PROBLEM:
Convert the items from the beginning up to and including the line containing "center [396, 447]." into a JSON list of strings, one string per line, skipping blank lines. Omit the pictures.

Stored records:
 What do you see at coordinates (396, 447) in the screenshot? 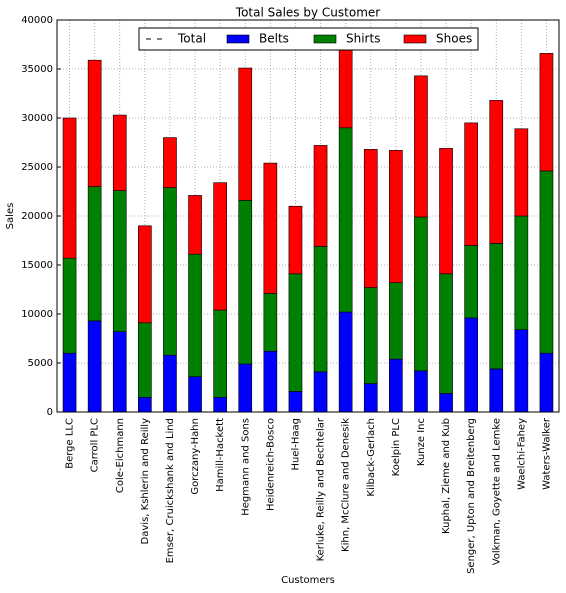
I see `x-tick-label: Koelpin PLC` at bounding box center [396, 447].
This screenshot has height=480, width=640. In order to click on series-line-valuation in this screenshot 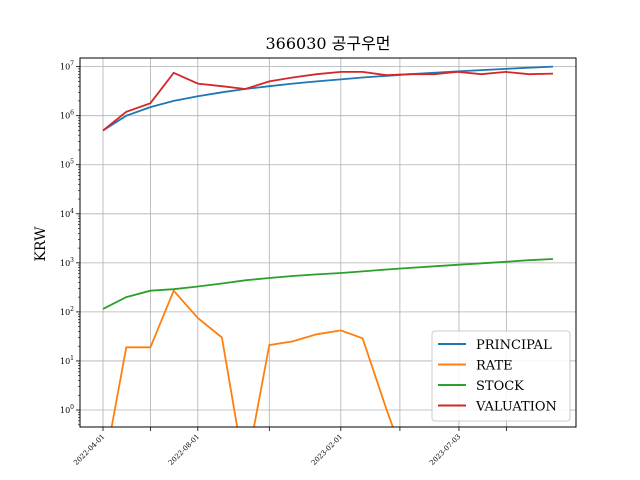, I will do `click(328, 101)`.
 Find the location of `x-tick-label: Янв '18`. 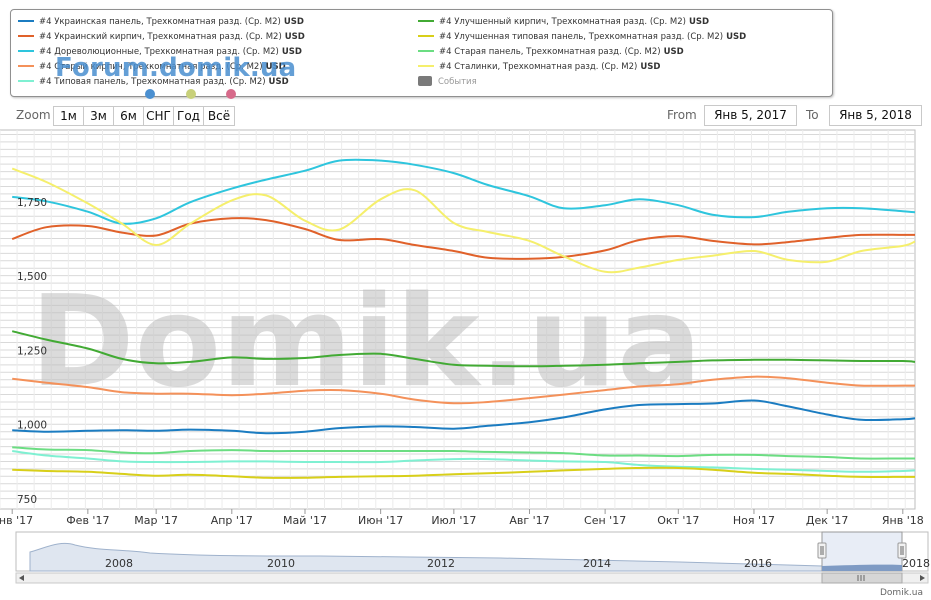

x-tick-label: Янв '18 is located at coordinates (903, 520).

OUTPUT OF THE TASK:
[
  " What do you see at coordinates (396, 447) in the screenshot? ",
  "I see `x-tick-label: Koelpin PLC` at bounding box center [396, 447]."
]